«Первоначально искусство возникало на потребу жизни, ритм является первоначальной формой организации труда и борьбы, украшения входят компонентом в половое ухаживание, и искусство носит явно утилитарный и служебный характер. Однако истинный биологический смысл искусства современной эпохи — нового искусства — лежит, видимо, где-то дальше. Если дикарю воинская песнь заменяет команду и организацию боя, надгробное рыдание кажется ему прямым сношением с духом умершего, то таких непосредственных житейских функций за современным искусством нельзя никак признать, и его биологическое значение приходится искать где-то в другом месте»/5, с.281/.
Художественное переживание дает максимальный эффект при минимальной затрате энергии, и этот выигрыш энергии и составляет как бы основу художественного удовольствия.
Изучение художественной формы показало, что в художественном переживании дело не с облегченным, но с затрудненным воспроизведением действительности, и некоторые, наиболее крайние исследователи решаются говорить об «отстранении» предметов как об основном законе искусства. Во всяком случае, ясно, что стихотворная речь является речью затрудненной по сравнению с прозаической и ее необычайная расстановка слов, ее распадение на стих, ее ритмичность не только не разгружают нашего внимания от какой-либо работы, но, напротив, требуют от него постоянного напряжения по отношению к таким элементам, которые проявляются здесь впервые и в обычной речи отсутствуют вовсе.

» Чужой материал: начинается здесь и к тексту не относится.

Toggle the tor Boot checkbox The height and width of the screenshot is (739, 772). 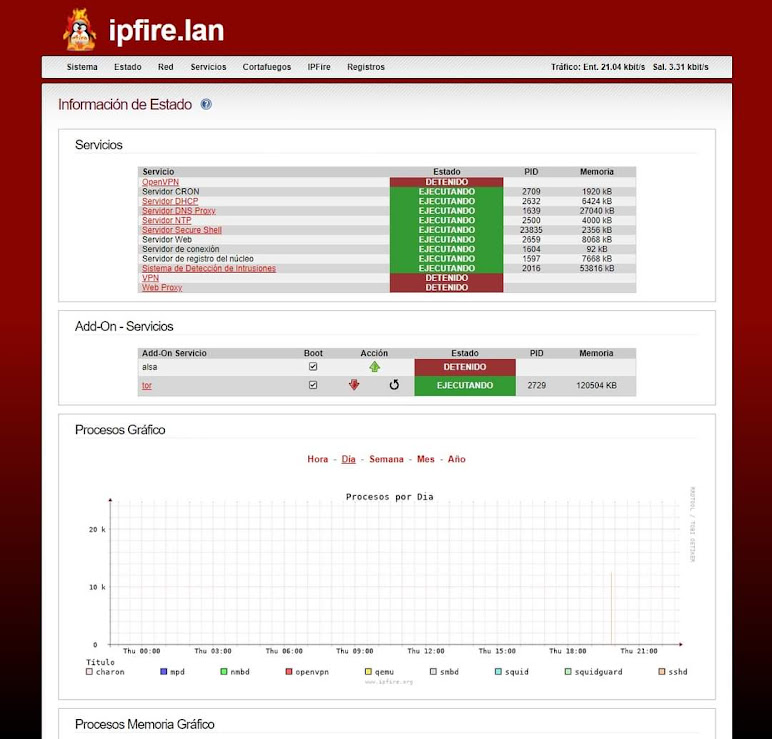tap(313, 385)
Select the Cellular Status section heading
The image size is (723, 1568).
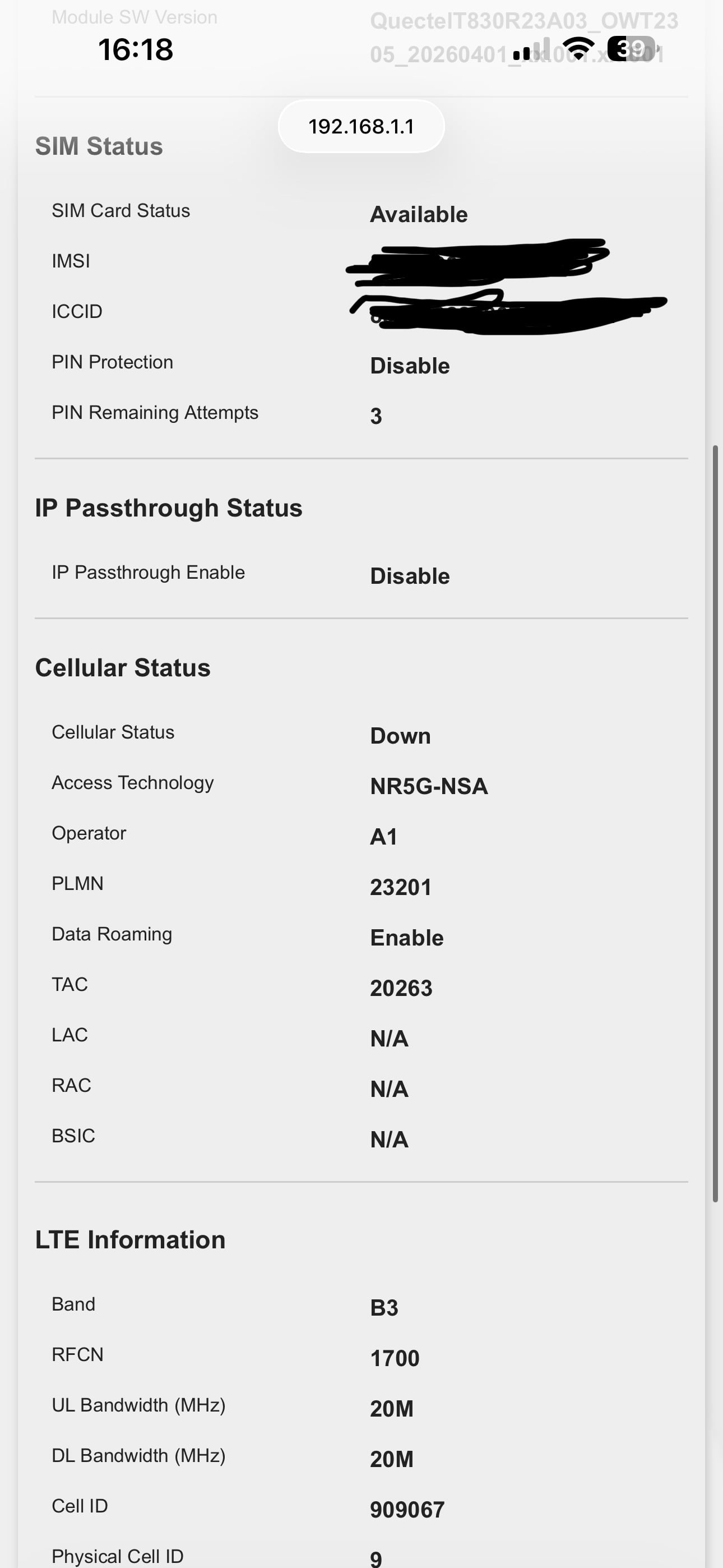[x=123, y=668]
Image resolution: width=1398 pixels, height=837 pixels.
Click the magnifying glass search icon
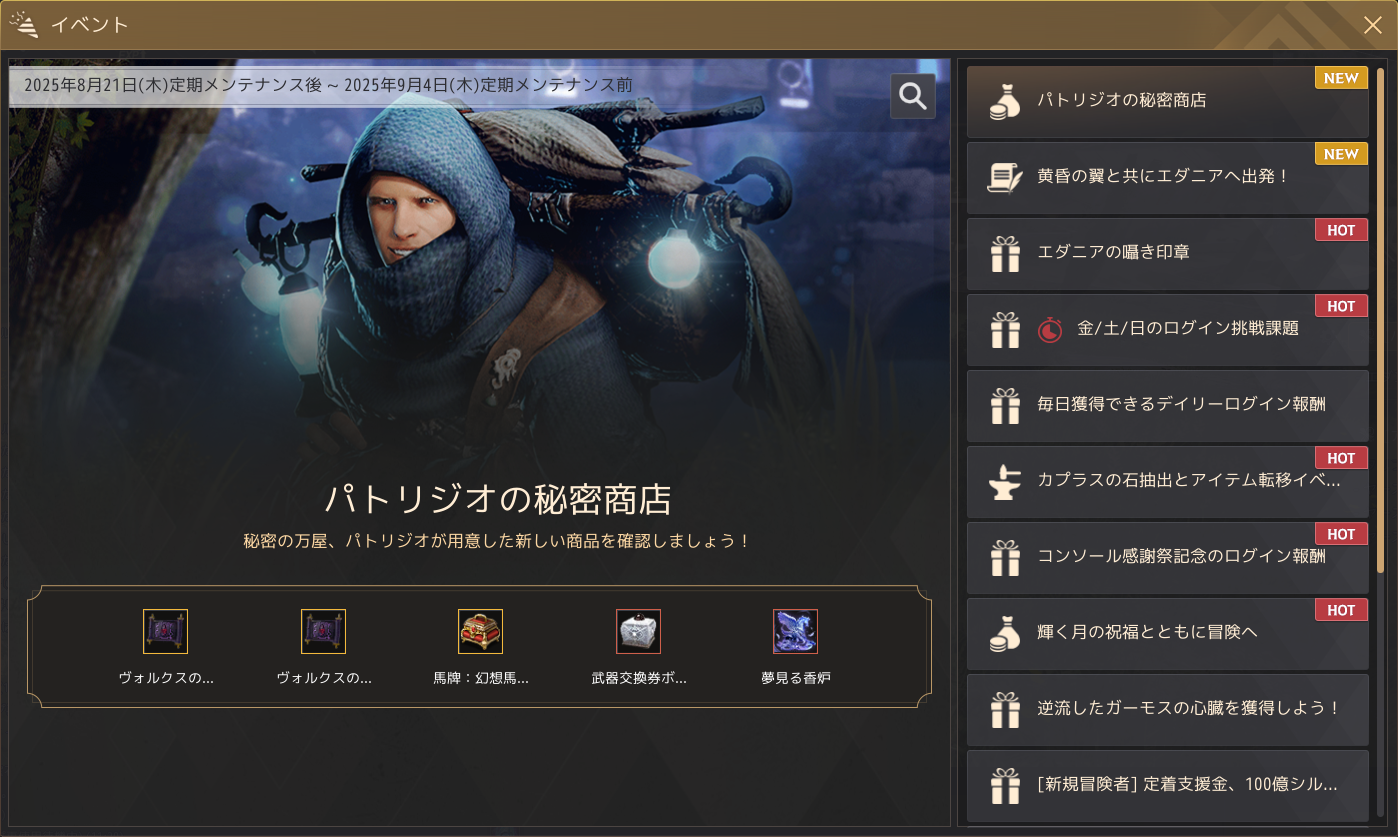click(913, 96)
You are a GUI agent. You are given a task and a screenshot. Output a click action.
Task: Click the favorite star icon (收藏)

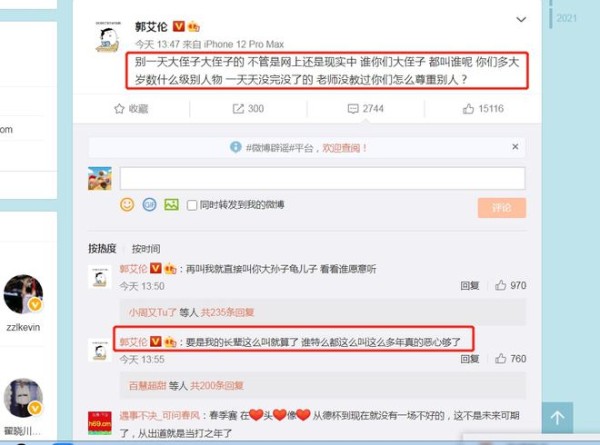pos(119,109)
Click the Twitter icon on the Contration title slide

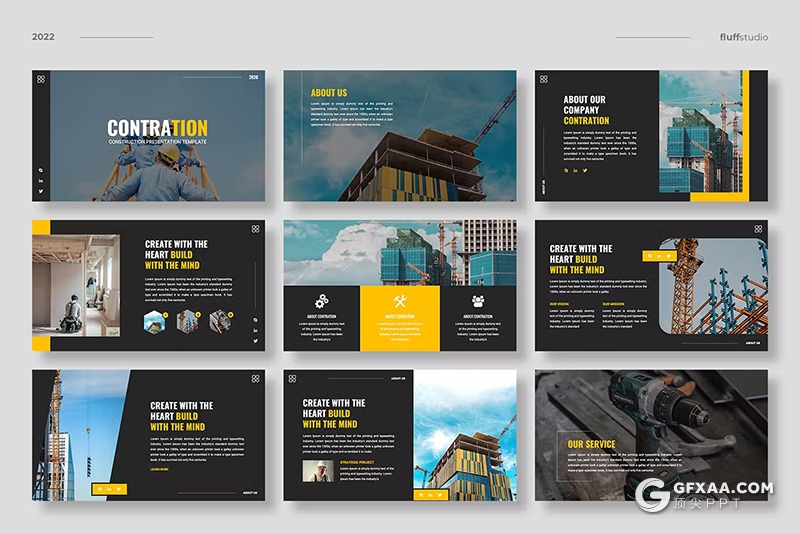tap(41, 191)
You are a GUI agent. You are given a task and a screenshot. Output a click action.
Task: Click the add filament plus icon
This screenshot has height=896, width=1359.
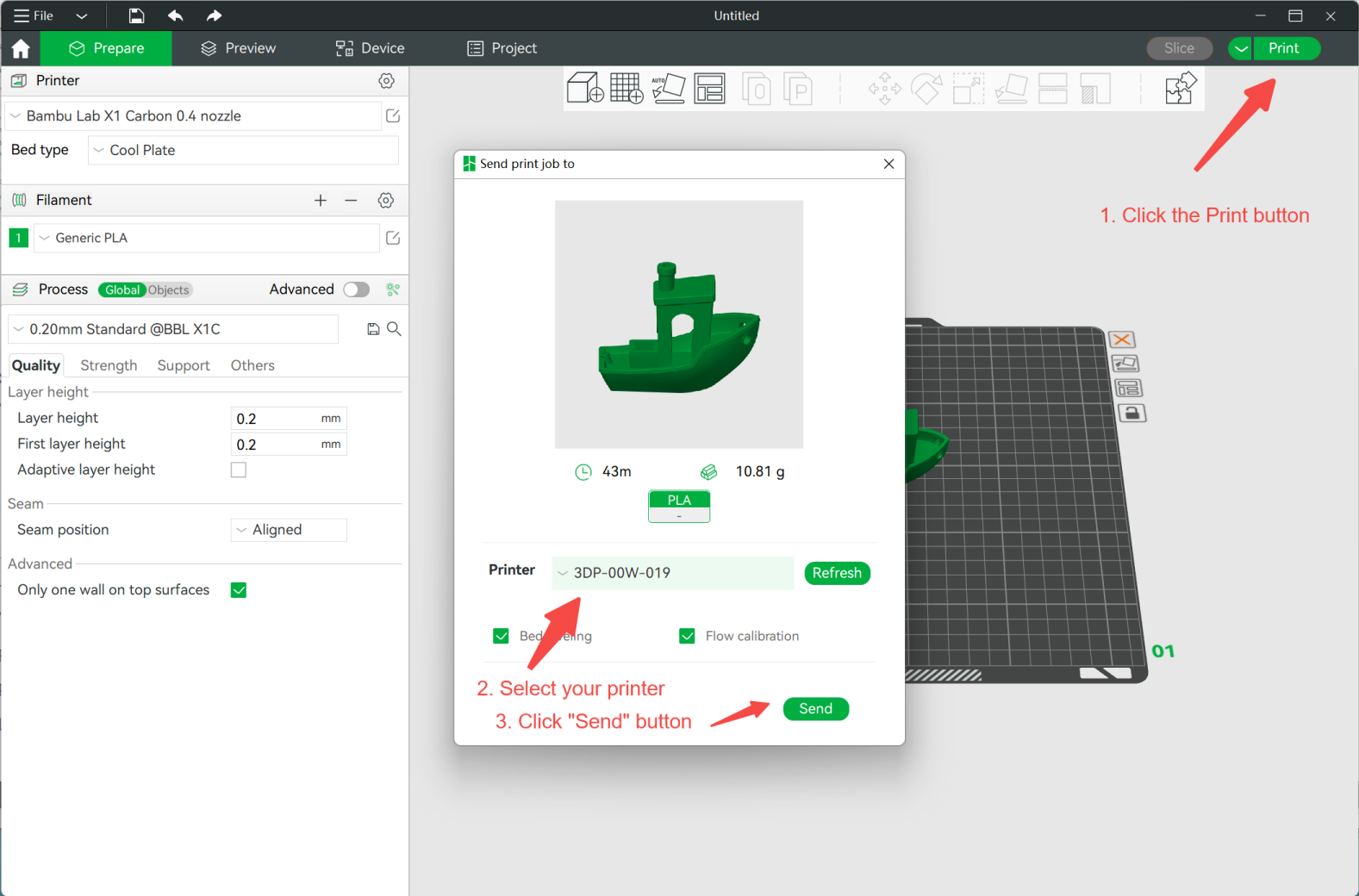point(321,200)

Таким образом, восприятие стихотворной речи является не только не облегченным, но даже затрудненным, т. с. требующим дополнительной работы но сравнению с речью обычной. Очевидно, биологическое значение эстетической деятельности вовсе не заключается в том паразитизме, который неизбежно возникал, если бы все эстетическое удовольствие покупалось за счет экономии душевных сил, которая достигается благодаря чужой работе.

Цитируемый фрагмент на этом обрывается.